Problem details: Go through the records below from the first line and print each one exactly, stopping after the line that contains "Given: Click checkmark". Do not print pictures or anything past that line.

Saved data entries:

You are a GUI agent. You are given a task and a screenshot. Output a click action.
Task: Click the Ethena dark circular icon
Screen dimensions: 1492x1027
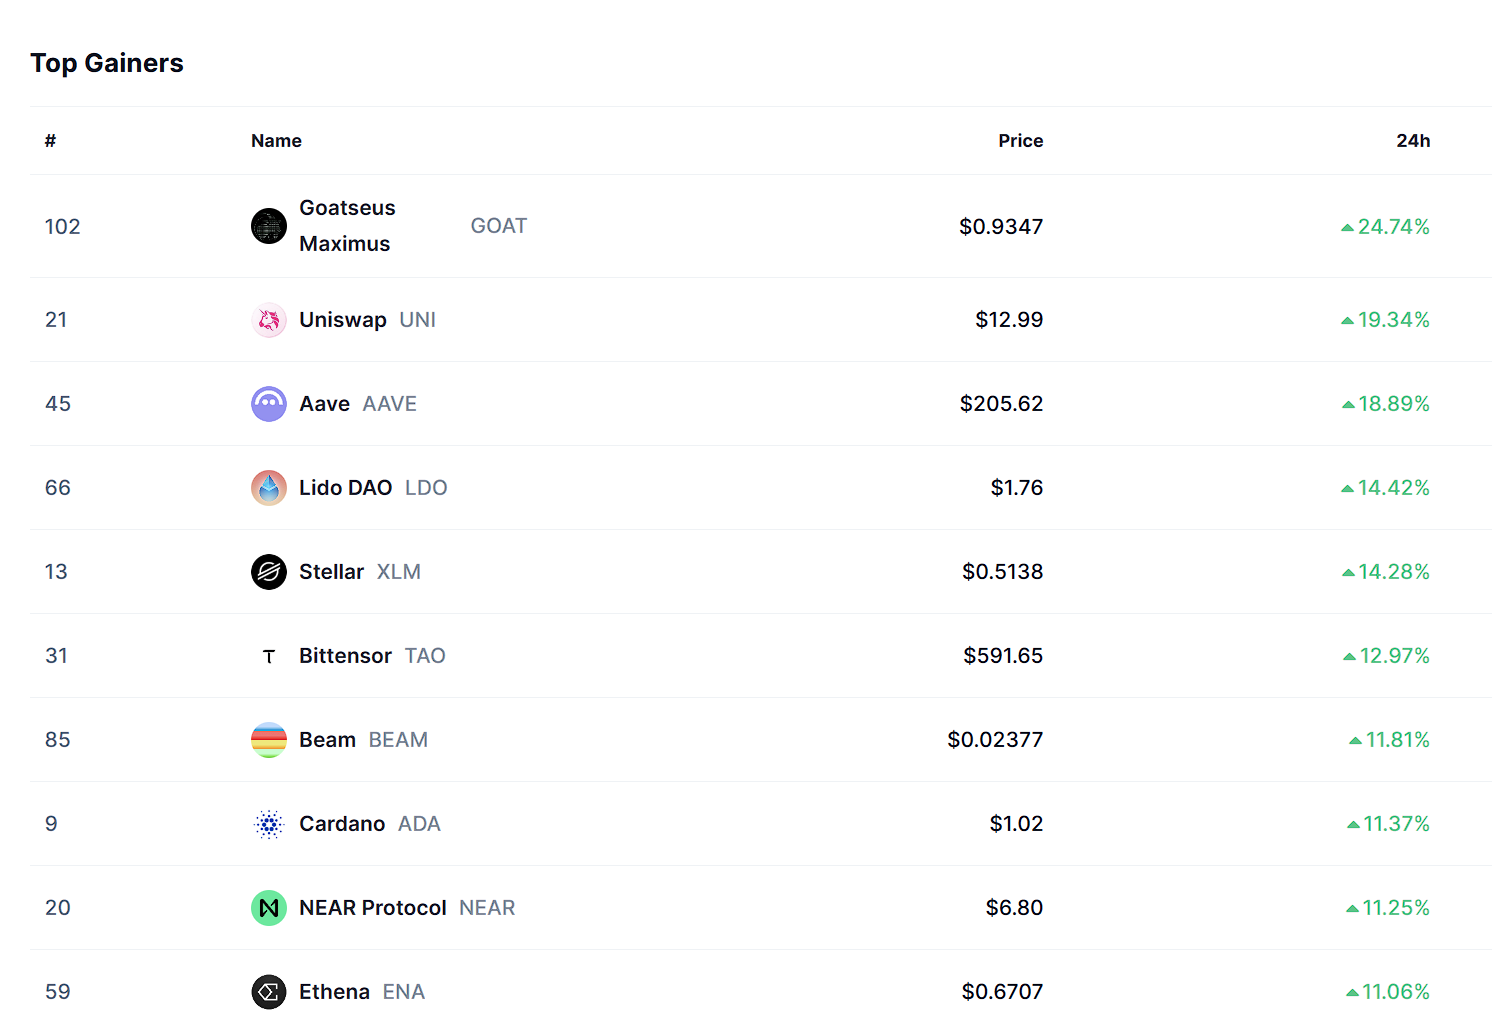[269, 992]
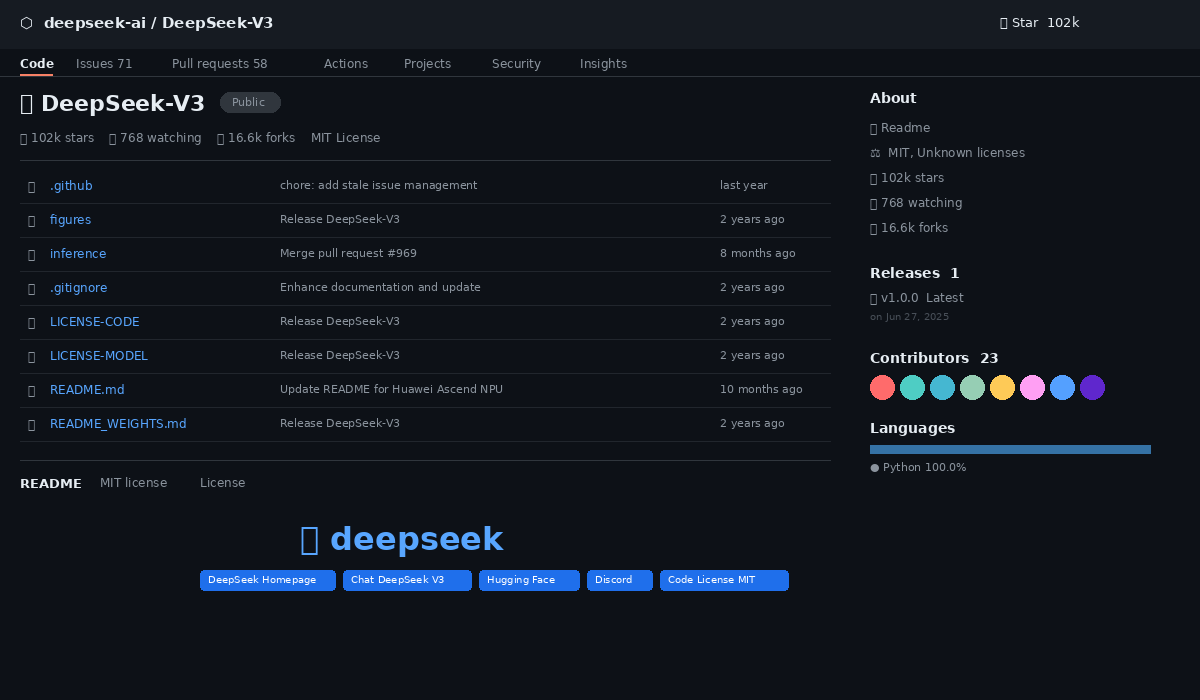Open the inference folder link
The width and height of the screenshot is (1200, 700).
(x=78, y=253)
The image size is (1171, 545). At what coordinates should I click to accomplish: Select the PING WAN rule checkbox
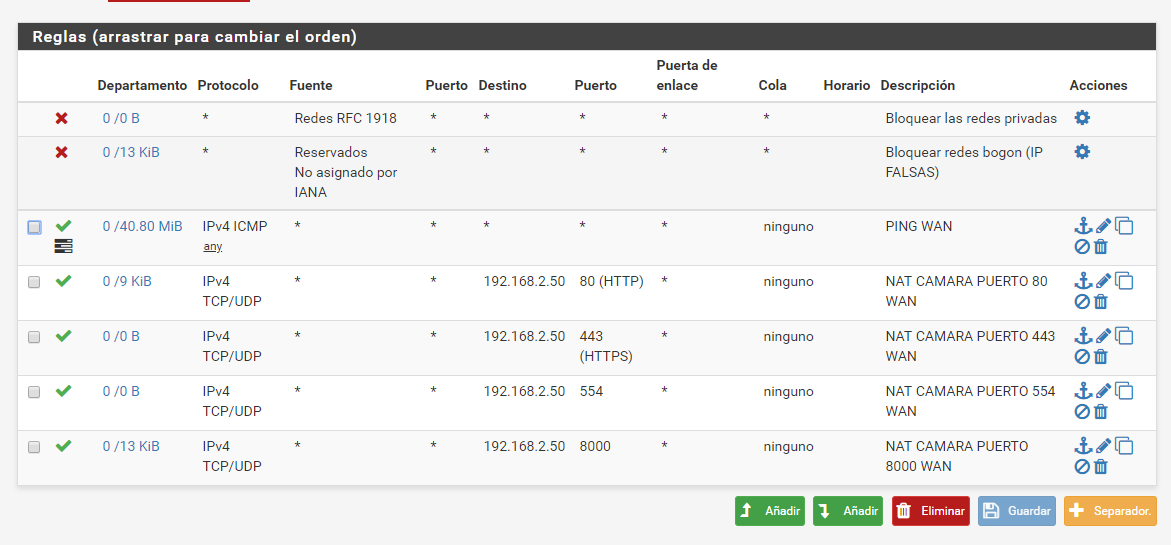[34, 227]
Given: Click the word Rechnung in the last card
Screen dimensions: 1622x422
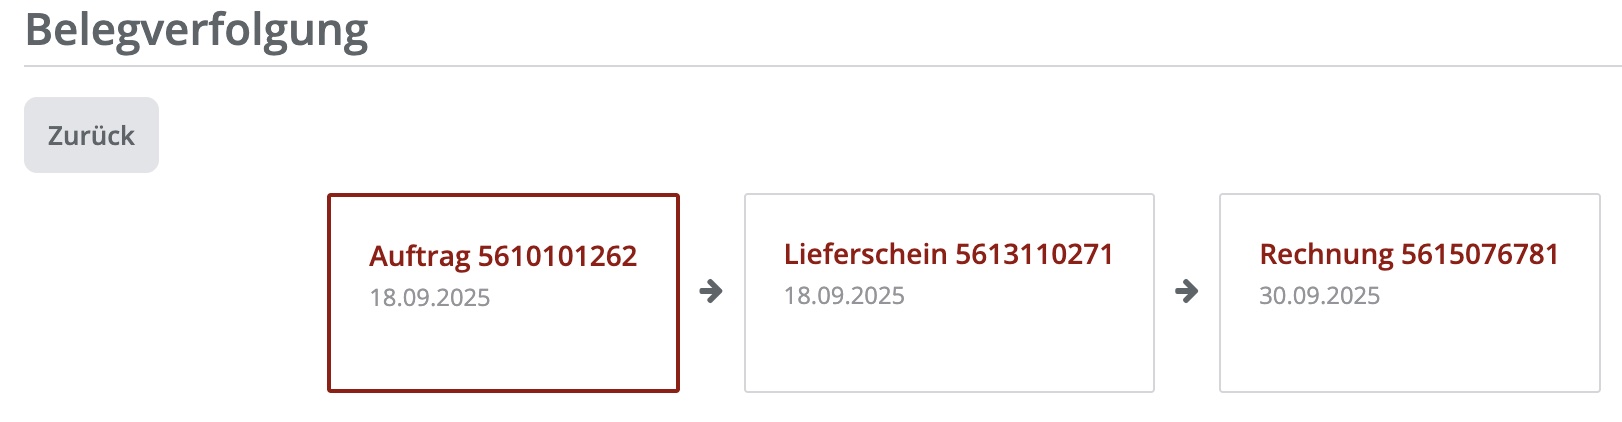Looking at the screenshot, I should click(x=1326, y=254).
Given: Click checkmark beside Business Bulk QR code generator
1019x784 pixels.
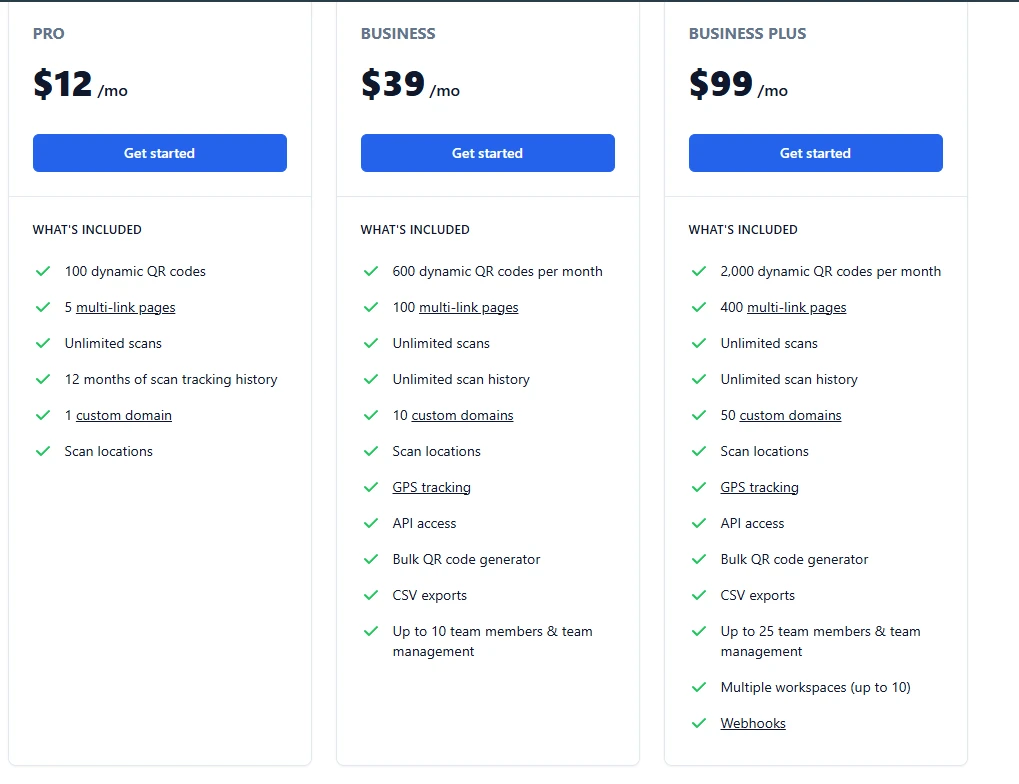Looking at the screenshot, I should pos(371,559).
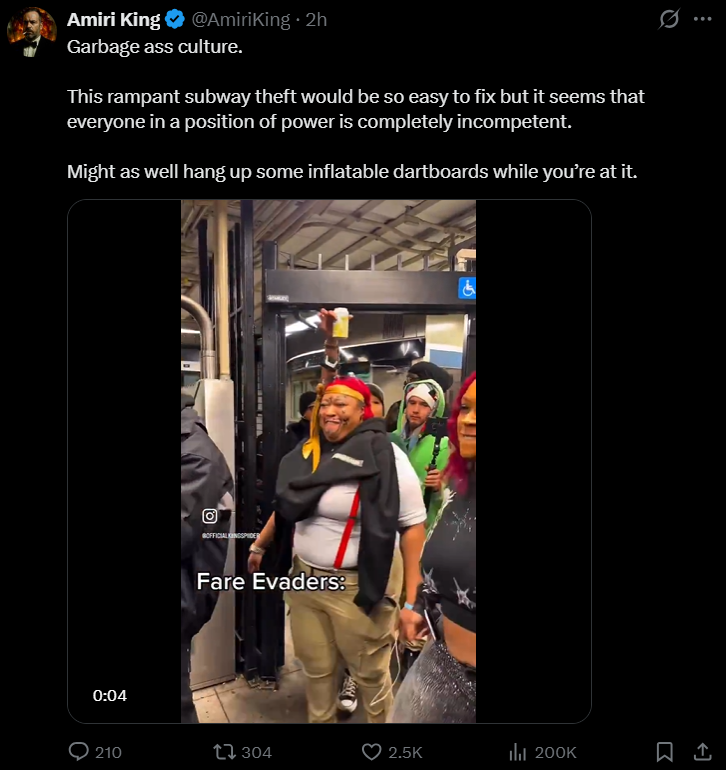Click the Instagram logo watermark in video
The image size is (726, 770).
click(x=210, y=516)
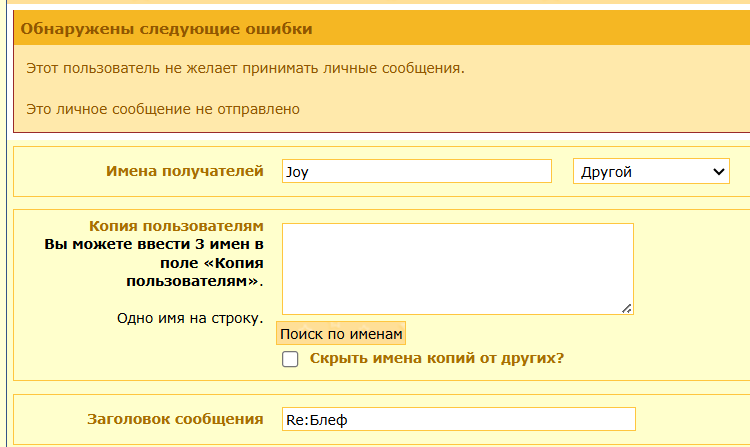Click the Это личное сообщение не отправлено text
Viewport: 750px width, 447px height.
click(x=163, y=108)
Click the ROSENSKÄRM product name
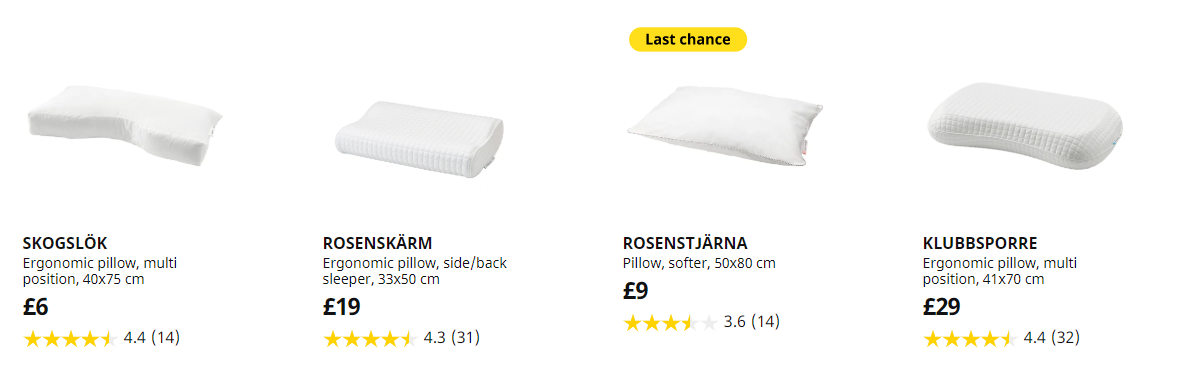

Solution for this exercise:
You are a GUI agent. You are given a task and a screenshot. Output a click action.
Task: Click the Ethena dark circular icon
Screen dimensions: 1492x1027
[269, 992]
Open the inference folder link
The width and height of the screenshot is (1200, 700).
(x=78, y=253)
The image size is (1171, 545). At what coordinates should I click to accomplish: Select the PING WAN rule checkbox
[34, 227]
Given: Click the word Rechnung in the last card
Screen dimensions: 1622x422
Looking at the screenshot, I should click(x=1326, y=254).
Given: Click checkmark beside Business Bulk QR code generator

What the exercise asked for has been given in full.